Functional Analysis of the weaver Mutant GIRK2 K + Channel and Rescue of weaver Granule Cells

• Published in: Neuron (Cambridge, Mass.) Vol. 16; no. 5; pp. 941 - 952
• Main Authors: Kofuji, Paulo, Hofer, Magdalena, Millen, Kathleen J, Millonig, James H, Davidson, Norman, Lester, Henry A, Hatten, Mary E
• Format: Journal Article
• Language: English
• Published: United States Elsevier Inc 01.05.1996
• Subjects: Animals; Base Sequence; Cell Differentiation; Cerebellar Cortex - physiology; DNA Primers; G Protein-Coupled Inwardly-Rectifying Potassium Channels; Gene Expression Regulation, Developmental; Guanosine Triphosphate - physiology; In Situ Hybridization; Mice; Mice, Neurologic Mutants; Molecular Sequence Data; Oocytes; Point Mutation; Potassium - physiology; Potassium Channels - genetics; Potassium Channels - physiology; Potassium Channels, Inwardly Rectifying; Receptors, Muscarinic - physiology; Signal Transduction; Sodium - physiology; Transfection; Xenopus laevis
• ISSN: 0896-6273; 1097-4199
• DOI: 10.1016/S0896-6273(00)80117-8

In the neurological mutant mouse weaver, granule cell precursors proliferate normally in the external germinal layer of the cerebellar cortex, but fail to differentiate.
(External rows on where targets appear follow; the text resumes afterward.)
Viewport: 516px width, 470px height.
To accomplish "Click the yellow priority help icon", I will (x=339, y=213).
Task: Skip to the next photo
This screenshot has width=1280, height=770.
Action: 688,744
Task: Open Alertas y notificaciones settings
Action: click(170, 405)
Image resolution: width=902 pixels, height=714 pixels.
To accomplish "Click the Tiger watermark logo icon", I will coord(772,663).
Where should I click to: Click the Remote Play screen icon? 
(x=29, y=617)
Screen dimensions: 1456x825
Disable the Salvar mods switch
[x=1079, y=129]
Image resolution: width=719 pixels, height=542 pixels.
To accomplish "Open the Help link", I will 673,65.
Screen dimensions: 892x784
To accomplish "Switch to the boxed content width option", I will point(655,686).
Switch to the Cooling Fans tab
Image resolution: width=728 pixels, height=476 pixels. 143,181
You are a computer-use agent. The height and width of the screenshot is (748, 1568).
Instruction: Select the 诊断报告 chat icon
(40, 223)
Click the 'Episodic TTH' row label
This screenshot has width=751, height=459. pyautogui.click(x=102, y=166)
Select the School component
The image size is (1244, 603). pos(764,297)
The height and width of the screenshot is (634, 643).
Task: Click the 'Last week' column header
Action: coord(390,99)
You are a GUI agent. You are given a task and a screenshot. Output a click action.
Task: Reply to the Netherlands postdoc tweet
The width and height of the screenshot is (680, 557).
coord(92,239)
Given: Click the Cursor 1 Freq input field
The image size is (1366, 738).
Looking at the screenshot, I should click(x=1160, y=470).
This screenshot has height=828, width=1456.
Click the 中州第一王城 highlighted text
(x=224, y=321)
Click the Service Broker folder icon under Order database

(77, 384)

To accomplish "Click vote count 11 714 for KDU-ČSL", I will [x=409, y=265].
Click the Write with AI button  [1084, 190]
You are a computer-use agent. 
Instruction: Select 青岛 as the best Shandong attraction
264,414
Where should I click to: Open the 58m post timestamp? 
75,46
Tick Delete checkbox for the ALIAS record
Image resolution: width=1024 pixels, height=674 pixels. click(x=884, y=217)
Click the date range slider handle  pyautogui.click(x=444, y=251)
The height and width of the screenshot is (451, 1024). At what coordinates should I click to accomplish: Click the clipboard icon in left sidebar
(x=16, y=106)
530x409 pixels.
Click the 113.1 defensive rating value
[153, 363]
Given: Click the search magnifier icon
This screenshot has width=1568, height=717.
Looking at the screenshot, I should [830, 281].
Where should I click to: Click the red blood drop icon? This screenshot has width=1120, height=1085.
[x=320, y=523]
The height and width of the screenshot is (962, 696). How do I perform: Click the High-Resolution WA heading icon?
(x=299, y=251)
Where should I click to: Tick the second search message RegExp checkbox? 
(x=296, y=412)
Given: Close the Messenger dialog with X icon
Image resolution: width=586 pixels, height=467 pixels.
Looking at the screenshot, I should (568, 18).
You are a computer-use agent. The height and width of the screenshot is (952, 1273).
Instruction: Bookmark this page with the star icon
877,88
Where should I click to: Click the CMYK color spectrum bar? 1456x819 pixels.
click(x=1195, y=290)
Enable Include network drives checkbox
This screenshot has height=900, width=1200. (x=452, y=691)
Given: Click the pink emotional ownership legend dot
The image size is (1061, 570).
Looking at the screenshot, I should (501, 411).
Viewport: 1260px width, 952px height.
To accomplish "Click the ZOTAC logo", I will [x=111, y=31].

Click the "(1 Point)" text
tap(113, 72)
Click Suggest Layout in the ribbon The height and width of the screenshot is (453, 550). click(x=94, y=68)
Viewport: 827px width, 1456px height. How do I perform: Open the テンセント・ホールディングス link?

Granule neurons purified from weaver cerebella have greatly reduced G protein–activated inwardly rectifying K + currents; instead, they display a constitutive Na + conductance. Expression of the weaver GIRK2 channel in oocytes confirms that the mutation leads to constitutive activation, loss of monovalent cation selectivity, and increased sensitivity to three channel blockers. Pharmacological blockade of the Na + influx in weaver granule cells restores their ability to differentiate normally. Thus, Na + flux through the weaver GIRK2 channel underlies the failure of granule cell development in situ.